Salzburg – wo Oper am schönsten ist

von Konrad Beikircher

Foto © Frank Becker
Salzburg – wo Oper am schönsten ist
 
Im Juli ist es wieder soweit: die Welt der Oper trifft sich bei und zu den Festspielen in Salzburg. Opernfestspiele haben ja immer eine ganz besondere Atmosphäre, die in Salzburg geprägt von einer absoluten Weltläufigkeit und Weltoffenheit, im Gegensatz zu Bayreuth, wo ja immer noch eher ein Hochamt zelebriert wird mit Weihrauch und Pipapo und wo die deutschen Politikerinnen und Politiker gerne zeigen – und das fast schon seit Jahrhunderten – wie sehr sie der Kultur verbunden sind und daß sie etwas von Musik verstehen. Ich möchte nicht wissen, wie viele von ihnen schon bei der Hinfahrt mit Schrecken daran denken, wie sehr sich z.B. der Parsifal ziehen kann, wenn man kein Musikfreund ist. Angela Merkel übrigens möchte ich da explizit aber ausnehmen, sie ist schon bevor sie Kanzlerin war, nach Bayreuth gefahren und sie ist eine ausgewiesene Wagner-Liebhaberin.
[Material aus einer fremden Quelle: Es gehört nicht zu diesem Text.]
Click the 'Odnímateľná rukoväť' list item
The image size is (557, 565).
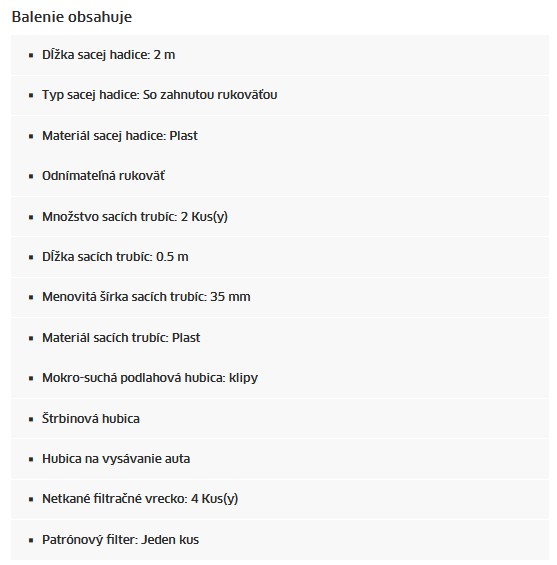[103, 176]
Aber der Seehofer oder der weiland Rösler wären sicher lieber woanders hin gefahren, andererseits: Politiker sind das Aussitzen gewöhnt, es trifft also keine Ungeübten.
 
In Salzburg aber ist der Kreis wie gesagt offener, weltläufiger: Freunde des Schauspiels treffen sich da genau so wie Freunde großer Musik, gut, Freunde großer Garderoben treffen sich auch, aber es ist mehr als auf dem Hügel zu spüren, daß hier viele sind, denen es um das Wort und um die Musik geht und daß sie sich in einer Atmosphäre der heiteren Gelassenheit lieber treffen als auf dem Gebetshügel.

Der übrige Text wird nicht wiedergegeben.